Text excerpt:
★ ★ ★ ★ ★
We have TFS check-in policies that will enforce naming conventions for certain files. The policy will allow the developer to programmatically rename any files that do not match the acceptable naming convention. Behind the scene the renaming is done using the WorkSpace.PendRename method [1]. This policy works fine for one or two files but for a large number of files we start having performance issues. Anyone who has experience renaming multiple files on TFS knows that it is a painfully slow ordeal. So how can we speed it up.

The Solution

I have solved this issue through the use of extending methods in the Microsoft.TeamFoundation.VersionControl.Client.Workspace class, and incorporating Task Parallelism [2][3][4]. Since the original Workspace.PendRename returns the number of files that it has renamed as an Int32, we want to make sure that we preserve that functionality.  I have only created a solution for the Workspace.PendRename(string,string) case since this is the only variation of the method that I am currently using; to expand this to all Workspace.PendRename implementations is trivial.

This the extended method:

public static class WorkSpaceExtension
{
    // Extend PendRename(String, String)
    public static int PendRename(this Workspace workspace,
        string[] oldPaths,
        string[] newPaths)
★ ★ ★ ★ ★
Saved data entries:
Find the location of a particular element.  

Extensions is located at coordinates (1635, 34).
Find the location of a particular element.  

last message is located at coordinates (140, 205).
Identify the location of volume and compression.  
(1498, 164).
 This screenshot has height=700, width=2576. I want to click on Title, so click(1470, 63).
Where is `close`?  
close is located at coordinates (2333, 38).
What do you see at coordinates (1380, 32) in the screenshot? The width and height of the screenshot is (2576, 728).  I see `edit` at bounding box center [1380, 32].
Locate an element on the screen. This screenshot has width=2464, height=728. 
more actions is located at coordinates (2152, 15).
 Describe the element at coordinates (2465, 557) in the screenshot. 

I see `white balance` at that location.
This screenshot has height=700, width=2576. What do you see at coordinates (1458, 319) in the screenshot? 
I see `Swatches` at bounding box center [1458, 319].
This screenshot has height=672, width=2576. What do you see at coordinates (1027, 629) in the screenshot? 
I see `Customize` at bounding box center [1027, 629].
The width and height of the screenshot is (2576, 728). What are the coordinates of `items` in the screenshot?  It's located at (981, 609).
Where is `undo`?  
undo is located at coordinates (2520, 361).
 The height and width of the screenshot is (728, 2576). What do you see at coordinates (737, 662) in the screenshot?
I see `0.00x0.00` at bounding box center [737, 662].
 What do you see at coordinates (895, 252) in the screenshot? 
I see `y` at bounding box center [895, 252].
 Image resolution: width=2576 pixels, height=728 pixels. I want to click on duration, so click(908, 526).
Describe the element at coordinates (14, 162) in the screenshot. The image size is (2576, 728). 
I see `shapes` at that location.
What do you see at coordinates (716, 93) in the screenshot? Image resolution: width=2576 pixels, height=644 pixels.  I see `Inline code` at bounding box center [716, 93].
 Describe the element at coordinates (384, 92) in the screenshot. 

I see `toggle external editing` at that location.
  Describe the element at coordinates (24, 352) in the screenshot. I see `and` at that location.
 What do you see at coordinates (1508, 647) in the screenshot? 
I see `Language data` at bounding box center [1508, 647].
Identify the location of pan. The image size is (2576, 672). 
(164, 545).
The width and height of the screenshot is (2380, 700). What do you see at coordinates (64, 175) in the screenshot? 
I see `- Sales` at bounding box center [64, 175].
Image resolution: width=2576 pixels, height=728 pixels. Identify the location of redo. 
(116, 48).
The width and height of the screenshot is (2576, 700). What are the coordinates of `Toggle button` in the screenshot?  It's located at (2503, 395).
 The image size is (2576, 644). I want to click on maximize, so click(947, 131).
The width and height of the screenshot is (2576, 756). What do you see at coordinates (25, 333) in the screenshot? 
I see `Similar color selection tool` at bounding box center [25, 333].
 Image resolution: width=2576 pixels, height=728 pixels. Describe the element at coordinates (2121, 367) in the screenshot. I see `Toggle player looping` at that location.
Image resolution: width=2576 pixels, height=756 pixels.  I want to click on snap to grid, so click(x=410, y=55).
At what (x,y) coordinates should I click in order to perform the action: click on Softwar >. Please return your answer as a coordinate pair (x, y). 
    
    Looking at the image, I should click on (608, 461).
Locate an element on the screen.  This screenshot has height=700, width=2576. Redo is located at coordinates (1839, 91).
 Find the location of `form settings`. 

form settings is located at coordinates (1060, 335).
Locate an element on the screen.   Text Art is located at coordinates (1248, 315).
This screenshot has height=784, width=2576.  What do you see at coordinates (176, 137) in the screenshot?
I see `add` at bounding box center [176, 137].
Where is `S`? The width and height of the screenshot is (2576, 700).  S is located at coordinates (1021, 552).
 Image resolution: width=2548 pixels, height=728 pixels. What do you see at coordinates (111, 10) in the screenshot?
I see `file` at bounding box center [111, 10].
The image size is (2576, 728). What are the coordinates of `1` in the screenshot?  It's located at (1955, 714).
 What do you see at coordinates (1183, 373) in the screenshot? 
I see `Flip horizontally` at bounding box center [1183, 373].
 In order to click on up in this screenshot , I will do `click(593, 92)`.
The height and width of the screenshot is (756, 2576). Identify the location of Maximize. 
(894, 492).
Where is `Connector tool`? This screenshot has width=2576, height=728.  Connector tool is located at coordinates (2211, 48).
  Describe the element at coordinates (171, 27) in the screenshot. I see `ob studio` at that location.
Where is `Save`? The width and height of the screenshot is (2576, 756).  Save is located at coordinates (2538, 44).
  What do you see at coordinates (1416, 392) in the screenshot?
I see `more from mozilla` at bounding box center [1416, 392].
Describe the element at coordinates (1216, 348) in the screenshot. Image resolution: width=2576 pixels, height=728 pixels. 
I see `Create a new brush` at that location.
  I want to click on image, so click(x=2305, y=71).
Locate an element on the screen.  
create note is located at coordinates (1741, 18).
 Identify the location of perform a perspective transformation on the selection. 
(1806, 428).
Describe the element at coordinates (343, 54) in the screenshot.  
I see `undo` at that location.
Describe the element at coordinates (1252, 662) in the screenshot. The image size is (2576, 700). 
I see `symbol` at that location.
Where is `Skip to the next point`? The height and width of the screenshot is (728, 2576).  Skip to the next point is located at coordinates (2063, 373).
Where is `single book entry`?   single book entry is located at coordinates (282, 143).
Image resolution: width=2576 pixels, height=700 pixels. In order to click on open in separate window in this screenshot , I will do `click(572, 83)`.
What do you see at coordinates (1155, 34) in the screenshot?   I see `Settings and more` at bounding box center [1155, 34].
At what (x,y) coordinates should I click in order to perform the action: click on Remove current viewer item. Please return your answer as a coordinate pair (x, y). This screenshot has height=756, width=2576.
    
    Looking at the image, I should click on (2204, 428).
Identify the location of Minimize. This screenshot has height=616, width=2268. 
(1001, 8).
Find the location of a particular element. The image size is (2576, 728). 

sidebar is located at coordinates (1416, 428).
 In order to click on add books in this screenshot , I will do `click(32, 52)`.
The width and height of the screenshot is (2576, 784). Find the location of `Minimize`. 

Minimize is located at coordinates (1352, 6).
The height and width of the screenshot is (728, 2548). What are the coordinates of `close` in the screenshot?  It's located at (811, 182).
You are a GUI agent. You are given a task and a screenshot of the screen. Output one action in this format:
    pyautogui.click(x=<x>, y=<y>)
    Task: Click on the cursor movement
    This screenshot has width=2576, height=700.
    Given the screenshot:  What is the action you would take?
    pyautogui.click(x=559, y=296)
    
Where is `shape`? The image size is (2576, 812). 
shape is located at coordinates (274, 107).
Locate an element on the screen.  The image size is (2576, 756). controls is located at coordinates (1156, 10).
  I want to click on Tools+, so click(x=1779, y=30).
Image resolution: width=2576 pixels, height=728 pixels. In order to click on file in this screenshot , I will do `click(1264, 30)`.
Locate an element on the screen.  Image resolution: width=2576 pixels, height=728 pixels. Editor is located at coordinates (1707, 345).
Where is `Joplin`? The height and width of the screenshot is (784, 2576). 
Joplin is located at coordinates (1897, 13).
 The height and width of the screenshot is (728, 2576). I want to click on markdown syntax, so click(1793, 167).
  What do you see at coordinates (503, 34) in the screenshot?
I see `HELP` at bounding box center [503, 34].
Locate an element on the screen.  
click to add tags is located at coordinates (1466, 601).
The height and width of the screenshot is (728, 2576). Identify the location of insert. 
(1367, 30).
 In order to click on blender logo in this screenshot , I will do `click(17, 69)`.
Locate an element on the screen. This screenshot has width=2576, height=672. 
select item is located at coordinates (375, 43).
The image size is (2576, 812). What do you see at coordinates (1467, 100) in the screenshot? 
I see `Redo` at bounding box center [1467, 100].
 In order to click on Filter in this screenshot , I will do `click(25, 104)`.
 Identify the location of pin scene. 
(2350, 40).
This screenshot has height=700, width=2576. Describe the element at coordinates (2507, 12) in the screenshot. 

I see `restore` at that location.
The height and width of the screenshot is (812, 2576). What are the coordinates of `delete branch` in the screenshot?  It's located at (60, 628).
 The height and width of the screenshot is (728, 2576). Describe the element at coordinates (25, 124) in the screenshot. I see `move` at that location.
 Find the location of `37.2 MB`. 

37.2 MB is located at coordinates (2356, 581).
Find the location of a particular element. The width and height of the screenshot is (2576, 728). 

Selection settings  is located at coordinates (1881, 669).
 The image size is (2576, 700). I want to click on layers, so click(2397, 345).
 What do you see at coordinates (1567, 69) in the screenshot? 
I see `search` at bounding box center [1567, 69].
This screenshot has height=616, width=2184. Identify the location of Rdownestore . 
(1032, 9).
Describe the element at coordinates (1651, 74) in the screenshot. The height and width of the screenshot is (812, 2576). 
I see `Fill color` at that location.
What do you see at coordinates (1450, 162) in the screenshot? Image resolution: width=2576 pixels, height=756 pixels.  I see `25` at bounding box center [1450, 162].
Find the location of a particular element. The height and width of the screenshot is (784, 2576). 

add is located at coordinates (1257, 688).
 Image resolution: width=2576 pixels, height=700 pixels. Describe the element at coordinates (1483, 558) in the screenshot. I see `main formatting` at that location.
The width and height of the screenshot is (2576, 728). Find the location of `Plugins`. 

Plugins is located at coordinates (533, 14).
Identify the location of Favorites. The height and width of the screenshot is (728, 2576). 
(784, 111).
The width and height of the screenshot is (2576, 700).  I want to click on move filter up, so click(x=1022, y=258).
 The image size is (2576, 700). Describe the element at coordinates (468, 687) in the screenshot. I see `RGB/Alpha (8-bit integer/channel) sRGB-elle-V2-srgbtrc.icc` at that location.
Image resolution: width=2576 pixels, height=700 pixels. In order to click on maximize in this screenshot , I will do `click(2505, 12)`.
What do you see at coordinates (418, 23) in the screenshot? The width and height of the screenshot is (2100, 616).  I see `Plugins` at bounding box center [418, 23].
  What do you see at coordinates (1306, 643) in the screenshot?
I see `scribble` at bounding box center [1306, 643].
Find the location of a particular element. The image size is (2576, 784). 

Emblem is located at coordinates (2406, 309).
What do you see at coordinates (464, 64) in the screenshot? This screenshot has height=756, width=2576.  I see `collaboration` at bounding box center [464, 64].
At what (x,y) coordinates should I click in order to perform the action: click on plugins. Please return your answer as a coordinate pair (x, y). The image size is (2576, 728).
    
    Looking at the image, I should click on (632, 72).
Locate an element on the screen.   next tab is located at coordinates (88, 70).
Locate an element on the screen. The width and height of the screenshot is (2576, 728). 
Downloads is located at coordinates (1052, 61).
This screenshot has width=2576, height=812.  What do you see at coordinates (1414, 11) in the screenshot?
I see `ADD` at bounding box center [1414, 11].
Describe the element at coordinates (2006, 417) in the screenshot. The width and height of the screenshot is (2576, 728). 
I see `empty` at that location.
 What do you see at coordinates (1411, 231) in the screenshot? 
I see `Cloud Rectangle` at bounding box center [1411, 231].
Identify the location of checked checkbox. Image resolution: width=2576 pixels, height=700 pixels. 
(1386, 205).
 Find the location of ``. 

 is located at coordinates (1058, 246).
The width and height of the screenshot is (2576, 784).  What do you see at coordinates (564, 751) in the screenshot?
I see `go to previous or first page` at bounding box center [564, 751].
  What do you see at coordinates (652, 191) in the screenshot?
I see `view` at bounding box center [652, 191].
★ ★ ★ ★ ★
Task requirements:
1. Answer these questions about the excerpt on renaming files in TFS:
(a) Which method does the renaming behind the scenes in the check-in policy?
(b) As what type does the original Workspace.PendRename return the number of files it has renamed?
(c) Which variation of Workspace.PendRename did the author create a solution for?
2. Can you carry on the excerpt on renaming files in TFS from its last line?

Results:
1.
(a) The WorkSpace.PendRename method.
(b) As an Int32.
(c) The Workspace.PendRename(string,string) case.

2.
    {
        // Make sure that the oldPath and new Paths match
        if (oldPaths.Count() != newPaths.Count())
            throw new ArgumentException("Every oldPath must have corresponding newPath");

        // This list will contain all our tasks
        List pendRenameTasks = new List();

        // Loop throuh all newPath and oldPath pairs
        for (int i = 0; i < oldPaths.Count(); i++)
        {
            // Add each new task in out task container
            pendRenameTasks.Add(Task.Factory.StartNew((Object obj) =>
            {
                // We are going to pass the current old path and the
                // current new path into the path as an anonymous type
                var path = (dynamic)obj;
                return workspace.PendRename(path.oldPath, path.newPath);
            }, new { oldPath = oldPaths[i], newPath = newPaths[i] }));
        }

        // Wait for all tasks to complete
        Task.WaitAll(pendRenameTasks.ToArray());

        // Sum up the result of all the original PendRename method
        int taskCount=0;
        foreach (Task pendRenameTask in pendRenameTasks)
        {
            taskCount += pendRenameTask.Result;
        }

        // Return the number of file names changed
        return taskCount;
    }
}

References

[1] Workspace.PendRename Method. MSDN Library.

[2] Extension Methods (C# Programming Guide). MSDN Library.

[3] WorkSpace Class. MSDN Library.

[4] Extension Methods (C# Programming Guide). MSDN Library.